◆ What you are asked to do ◆
Format the lines from the one containing "The width and height of the screenshot is (1498, 842)." up to and including the one containing "pyautogui.click(x=4, y=52)" as a JSON list of strings, with one string per line and blank lines left out.

---- Given entries

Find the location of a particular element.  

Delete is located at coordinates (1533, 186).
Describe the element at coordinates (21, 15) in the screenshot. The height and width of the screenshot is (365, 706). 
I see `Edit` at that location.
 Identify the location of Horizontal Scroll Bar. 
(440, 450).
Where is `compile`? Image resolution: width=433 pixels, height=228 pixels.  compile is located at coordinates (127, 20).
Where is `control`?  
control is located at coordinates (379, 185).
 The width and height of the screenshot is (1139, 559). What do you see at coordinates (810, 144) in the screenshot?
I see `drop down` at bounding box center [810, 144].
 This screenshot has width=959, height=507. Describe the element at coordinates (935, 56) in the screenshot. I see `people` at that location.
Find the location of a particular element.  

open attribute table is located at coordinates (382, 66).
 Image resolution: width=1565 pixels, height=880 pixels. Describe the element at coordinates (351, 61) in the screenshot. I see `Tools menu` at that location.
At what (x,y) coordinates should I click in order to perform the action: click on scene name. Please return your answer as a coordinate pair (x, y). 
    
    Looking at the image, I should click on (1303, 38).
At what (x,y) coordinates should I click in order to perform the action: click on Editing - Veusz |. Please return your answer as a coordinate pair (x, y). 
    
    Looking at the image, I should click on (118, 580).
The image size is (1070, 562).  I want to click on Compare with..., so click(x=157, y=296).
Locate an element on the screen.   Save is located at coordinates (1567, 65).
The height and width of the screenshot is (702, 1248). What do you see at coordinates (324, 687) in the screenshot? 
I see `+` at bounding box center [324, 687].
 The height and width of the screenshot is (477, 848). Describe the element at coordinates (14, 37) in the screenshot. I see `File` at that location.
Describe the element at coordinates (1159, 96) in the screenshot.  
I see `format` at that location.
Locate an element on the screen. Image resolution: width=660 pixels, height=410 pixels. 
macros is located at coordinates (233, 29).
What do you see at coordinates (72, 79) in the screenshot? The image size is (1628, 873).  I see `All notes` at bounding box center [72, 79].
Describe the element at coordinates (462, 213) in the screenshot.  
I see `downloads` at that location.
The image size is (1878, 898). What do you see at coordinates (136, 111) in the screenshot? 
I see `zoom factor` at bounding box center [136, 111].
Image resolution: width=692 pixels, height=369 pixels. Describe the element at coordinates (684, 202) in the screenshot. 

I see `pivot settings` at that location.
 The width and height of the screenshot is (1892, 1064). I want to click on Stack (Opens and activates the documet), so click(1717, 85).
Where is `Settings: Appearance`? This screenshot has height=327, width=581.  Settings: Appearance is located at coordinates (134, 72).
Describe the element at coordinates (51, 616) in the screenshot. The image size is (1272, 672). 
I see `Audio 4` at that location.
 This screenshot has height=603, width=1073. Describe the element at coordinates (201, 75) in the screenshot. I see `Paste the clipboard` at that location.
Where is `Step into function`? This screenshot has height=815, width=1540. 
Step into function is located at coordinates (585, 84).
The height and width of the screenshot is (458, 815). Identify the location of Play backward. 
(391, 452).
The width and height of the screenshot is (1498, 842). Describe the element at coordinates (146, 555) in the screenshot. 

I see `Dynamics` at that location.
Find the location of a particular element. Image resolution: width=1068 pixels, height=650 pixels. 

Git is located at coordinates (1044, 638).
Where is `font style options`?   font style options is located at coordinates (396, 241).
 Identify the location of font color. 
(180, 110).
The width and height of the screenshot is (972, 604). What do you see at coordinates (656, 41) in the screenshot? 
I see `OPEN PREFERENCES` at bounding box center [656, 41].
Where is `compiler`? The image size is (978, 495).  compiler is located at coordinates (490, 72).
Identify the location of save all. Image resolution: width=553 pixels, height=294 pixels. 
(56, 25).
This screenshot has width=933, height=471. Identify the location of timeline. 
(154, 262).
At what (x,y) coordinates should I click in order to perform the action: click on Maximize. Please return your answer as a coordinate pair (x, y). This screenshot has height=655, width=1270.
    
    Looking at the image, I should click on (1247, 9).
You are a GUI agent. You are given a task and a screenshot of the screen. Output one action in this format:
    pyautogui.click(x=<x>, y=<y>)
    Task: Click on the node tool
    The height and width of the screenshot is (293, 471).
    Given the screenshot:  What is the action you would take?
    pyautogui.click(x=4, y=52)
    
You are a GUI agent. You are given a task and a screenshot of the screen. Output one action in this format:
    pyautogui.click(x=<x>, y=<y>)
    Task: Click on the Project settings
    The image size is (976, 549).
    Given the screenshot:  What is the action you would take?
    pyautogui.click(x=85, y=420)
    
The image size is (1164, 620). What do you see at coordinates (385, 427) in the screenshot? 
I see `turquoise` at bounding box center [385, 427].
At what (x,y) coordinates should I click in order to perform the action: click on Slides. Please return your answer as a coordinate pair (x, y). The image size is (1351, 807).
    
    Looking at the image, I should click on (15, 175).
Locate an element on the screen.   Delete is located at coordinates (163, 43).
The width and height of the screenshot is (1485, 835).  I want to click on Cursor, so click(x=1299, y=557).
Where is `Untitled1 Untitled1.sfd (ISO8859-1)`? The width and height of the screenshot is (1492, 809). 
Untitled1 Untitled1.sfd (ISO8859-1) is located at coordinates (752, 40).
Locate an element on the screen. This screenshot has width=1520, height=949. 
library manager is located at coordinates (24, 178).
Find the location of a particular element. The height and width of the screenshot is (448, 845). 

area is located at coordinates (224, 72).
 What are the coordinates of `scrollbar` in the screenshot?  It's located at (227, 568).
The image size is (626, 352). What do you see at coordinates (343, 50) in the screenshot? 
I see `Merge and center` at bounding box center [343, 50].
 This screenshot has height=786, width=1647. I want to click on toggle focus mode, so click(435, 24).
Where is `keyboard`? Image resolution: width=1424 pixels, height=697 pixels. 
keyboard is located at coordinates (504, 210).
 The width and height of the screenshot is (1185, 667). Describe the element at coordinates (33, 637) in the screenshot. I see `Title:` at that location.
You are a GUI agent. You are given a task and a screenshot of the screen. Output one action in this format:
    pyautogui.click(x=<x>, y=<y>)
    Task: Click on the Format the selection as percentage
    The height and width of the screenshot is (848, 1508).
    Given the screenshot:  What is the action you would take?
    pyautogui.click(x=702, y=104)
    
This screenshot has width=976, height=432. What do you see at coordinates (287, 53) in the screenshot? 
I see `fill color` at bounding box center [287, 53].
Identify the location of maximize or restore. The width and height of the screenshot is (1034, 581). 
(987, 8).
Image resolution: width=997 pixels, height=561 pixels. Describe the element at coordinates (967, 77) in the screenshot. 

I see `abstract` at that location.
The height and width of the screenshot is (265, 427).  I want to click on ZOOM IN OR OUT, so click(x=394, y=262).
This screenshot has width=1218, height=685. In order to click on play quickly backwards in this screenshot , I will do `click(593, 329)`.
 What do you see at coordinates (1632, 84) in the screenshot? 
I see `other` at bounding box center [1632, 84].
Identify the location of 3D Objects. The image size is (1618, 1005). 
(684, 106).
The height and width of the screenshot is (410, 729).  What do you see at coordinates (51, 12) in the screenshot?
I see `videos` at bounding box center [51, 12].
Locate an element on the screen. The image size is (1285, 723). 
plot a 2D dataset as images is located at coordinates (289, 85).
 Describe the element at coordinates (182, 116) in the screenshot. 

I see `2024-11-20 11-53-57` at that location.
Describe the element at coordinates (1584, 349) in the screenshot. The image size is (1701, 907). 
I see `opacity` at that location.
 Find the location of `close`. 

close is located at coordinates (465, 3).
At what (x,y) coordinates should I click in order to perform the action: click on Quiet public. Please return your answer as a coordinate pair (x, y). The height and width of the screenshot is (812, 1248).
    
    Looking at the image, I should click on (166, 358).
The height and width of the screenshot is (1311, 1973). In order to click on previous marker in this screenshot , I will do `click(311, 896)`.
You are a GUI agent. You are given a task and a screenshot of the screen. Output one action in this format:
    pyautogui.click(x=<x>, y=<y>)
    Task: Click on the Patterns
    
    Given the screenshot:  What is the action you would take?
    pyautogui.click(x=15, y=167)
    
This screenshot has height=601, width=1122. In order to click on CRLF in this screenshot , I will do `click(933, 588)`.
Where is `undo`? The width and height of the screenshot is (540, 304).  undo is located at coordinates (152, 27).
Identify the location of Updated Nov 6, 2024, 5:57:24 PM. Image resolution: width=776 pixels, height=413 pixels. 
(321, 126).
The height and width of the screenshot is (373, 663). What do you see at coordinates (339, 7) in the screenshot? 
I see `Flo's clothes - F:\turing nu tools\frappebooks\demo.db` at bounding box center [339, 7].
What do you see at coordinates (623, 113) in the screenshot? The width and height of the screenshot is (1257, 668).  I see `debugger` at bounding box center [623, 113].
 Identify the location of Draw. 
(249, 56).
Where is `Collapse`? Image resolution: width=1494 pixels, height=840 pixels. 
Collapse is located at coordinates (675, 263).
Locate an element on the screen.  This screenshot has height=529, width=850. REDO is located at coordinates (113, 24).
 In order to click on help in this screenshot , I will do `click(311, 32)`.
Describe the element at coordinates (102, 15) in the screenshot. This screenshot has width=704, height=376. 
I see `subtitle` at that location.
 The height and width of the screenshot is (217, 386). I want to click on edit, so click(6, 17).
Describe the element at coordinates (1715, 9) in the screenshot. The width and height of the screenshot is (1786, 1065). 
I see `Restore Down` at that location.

--------

◆ Exercise answer ◆
[
  "The width and height of the screenshot is (1498, 842). Describe the element at coordinates (146, 555) in the screenshot. ",
  "I see `Dynamics` at that location.",
  "Find the location of a particular element. Image resolution: width=1068 pixels, height=650 pixels. ",
  "Git is located at coordinates (1044, 638).",
  "Where is `font style options`?   font style options is located at coordinates (396, 241).",
  " Identify the location of font color. ",
  "(180, 110).",
  "The width and height of the screenshot is (972, 604). What do you see at coordinates (656, 41) in the screenshot? ",
  "I see `OPEN PREFERENCES` at bounding box center [656, 41].",
  "Where is `compiler`? The image size is (978, 495).  compiler is located at coordinates (490, 72).",
  "Identify the location of save all. Image resolution: width=553 pixels, height=294 pixels. ",
  "(56, 25).",
  "This screenshot has width=933, height=471. Identify the location of timeline. ",
  "(154, 262).",
  "At what (x,y) coordinates should I click in order to perform the action: click on Maximize. Please return your answer as a coordinate pair (x, y). This screenshot has height=655, width=1270.",
  "    Looking at the image, I should click on (1247, 9).",
  "You are a GUI agent. You are given a task and a screenshot of the screen. Output one action in this format:",
  "    pyautogui.click(x=<x>, y=<y>)",
  "    Task: Click on the node tool",
  "    The height and width of the screenshot is (293, 471).",
  "    Given the screenshot:  What is the action you would take?",
  "    pyautogui.click(x=4, y=52)"
]